石破 茂 です。
今回の新型コロナウイルスによる症状の特徴は「比較的軽く、感染しても自覚症状のない人もおり、致死率が低い」ことにあります(もちろん重篤になる方も亡くなる方もおられますが)。それらは今までの常識からすれば「良いこと」なのですが、米国ジョンズホプキンス大学の2018年の研究論文は、今後の新型ウイルスについて「自覚症状がないため、感染していることに気付かないまま街中を歩き、ウイルスを拡散させ」「宿主である感染者が死亡すればその体内でウイルスも生存できないが、死亡しなければ生き続ける」ことになり「公衆衛生上の危機ではなく、全世界の社会経済的な危機に直結しうる」ものと論じていたそうです。この内容について確認するような知見は持っておりませんが、これが本当に2018年に書かれたものだとすれば、驚く他はありません。株価の大幅下落も加わって世の中は既に危機管理モードに入っており、感染拡大と経済の失速を阻止するために、リスクと批判を覚悟のうえであらゆる施策を総動員しなくてはなりません。
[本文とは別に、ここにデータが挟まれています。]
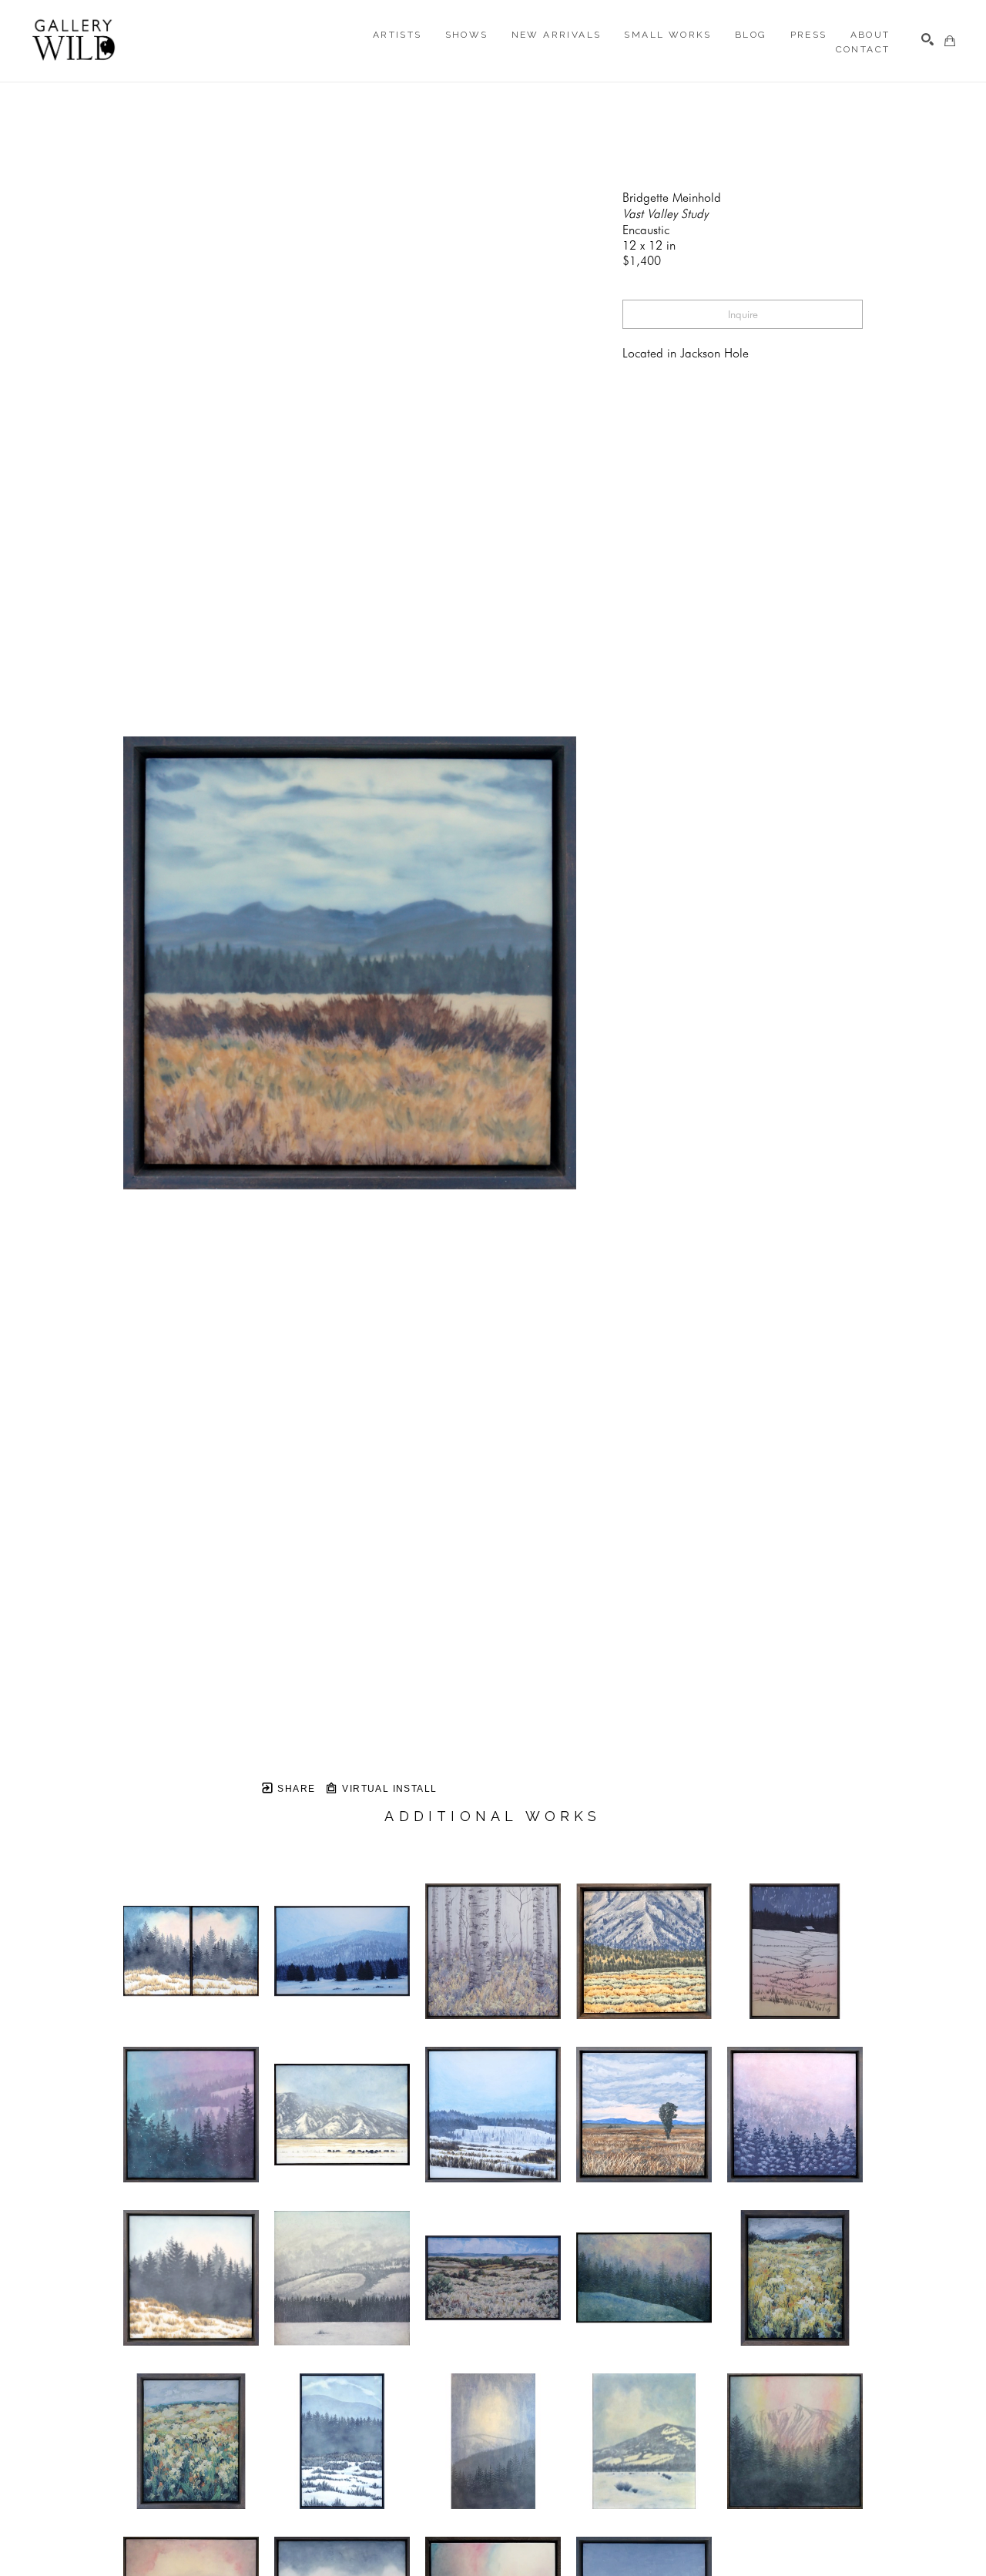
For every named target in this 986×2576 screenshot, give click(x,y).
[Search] (927, 39)
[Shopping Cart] (949, 41)
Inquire (743, 314)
事業者に対する信用保証協会の保証付き融資も、金融機関の融資手続きを簡素化するとともに保証協会の原資を潤沢に確保しなくてはなりませんし、パートや派遣などの未組織労働者の方々や、フリーランスなど個人事業主の方々への給付も迅速になされるべきです。三月は期末月であり、ことは急を要します。
政府として当面考えられる対策は用意したところですが、これらについて国民の立場に立って徹底した広報・宣伝をしなくてはなりません。飲食店の多くは今や閑古鳥が鳴いていますが、そこで働く人(法的には「個人事業主」であることもある)が「明日からしばらく来なくていい」と言われた場合、一体どうすればよいのでしょうか?答えとしては、最寄りの都道府県労働局へ行き、「雇用調整助成金を受け取りたい」と言えば良いですよ、ということなのですが、それは何処にあり、どのような書類が必要で、手続きはどうなるのか。「明日からしばらく来なくていい」という際に、雇用主のほうから「こういう手当てがありますよ」と言えるような手立てまできちんと講じておかなくてはなりません。
本来、このような作業は行政があまり得意な作業ではない中で、確実に実行されるように促すのは我々議員の仕事です。政策が国民一人一人の心に響くよう、「何処で誰が何に困っているのか」を想像力の限りを働かせて把握しなくては政府に対する信頼は生まれませんし、信頼なくして危機管理は機能しません。防災省の創設については全く議論が進んでいませんが、CDC(米国疫病管理予防センター)についても同様です。知見をお持ちの方の御教示をお願いいたします。かねてより今の日本は「株主優先金融資本主義」とでも称すべき状態になりつつあるのではないかと思っております。株価が高いこと自体は歓迎すべきことではありますが、日本国民の株式保有率は9%であり、裨益する人はそう多くはありませんし、本来の「投資」ではなく「投機」の傾向が強くなり実体経済との乖離が大きくなれば、これはあるべき方向性についての詰めた議論と明確化が必要です。
法相の発言の混乱ぶりはかなり理解困難ですが、政府には東京高検検事長の定年延長について、その理由とそれに至った経緯を納得できるように説明する責任があります。法相は元々誠意ある明晰な方だと思いますので、今後の精励を期待します。
この週末も各地での講演・会合はそのほとんどが延期となりました。規模を縮小し、ウイルスへの対策を講じた上で、いくつかの会合や催しが開催されますため、久々に地元へ帰ります。
14日土曜日は第3セクター若桜鉄道八東駅行き違い施設完成竣工式(午前10時・八東駅・八頭町下野)、若桜鉄道関係者との意見交換・懇談会(午前11時・オオエバレーステイ・ダイニングレストラン)、若桜鉄道若桜駅リニューアル見学(午後0時55分)、自民党若桜町支部と語る会(午後1時・ダイニングカフェ「新(あらた)」)、自民党鳥取市津ノ井支部総会・国政報告会・懇談会(午後4時・ますこ食堂・鳥取市津ノ井)、という日程です。
今週末、移動の時間などを利用して「世界は宗教で動いている」(橋爪大三郎著・光文社新書・2013)、「日本列島回復論」(井上岳一著・新潮選書・2019)を読了したいと思っています。米国大統領選挙も今秋に控えており、日本人には理解しにくい「宗教と政治」について少しでも学んでおかなくてはならないと思っているところです。
過度に恐れず、適切に行動する。言葉にするのは簡単ですが、難しいですね。
皆様ご健勝にてお過ごしくださいませ。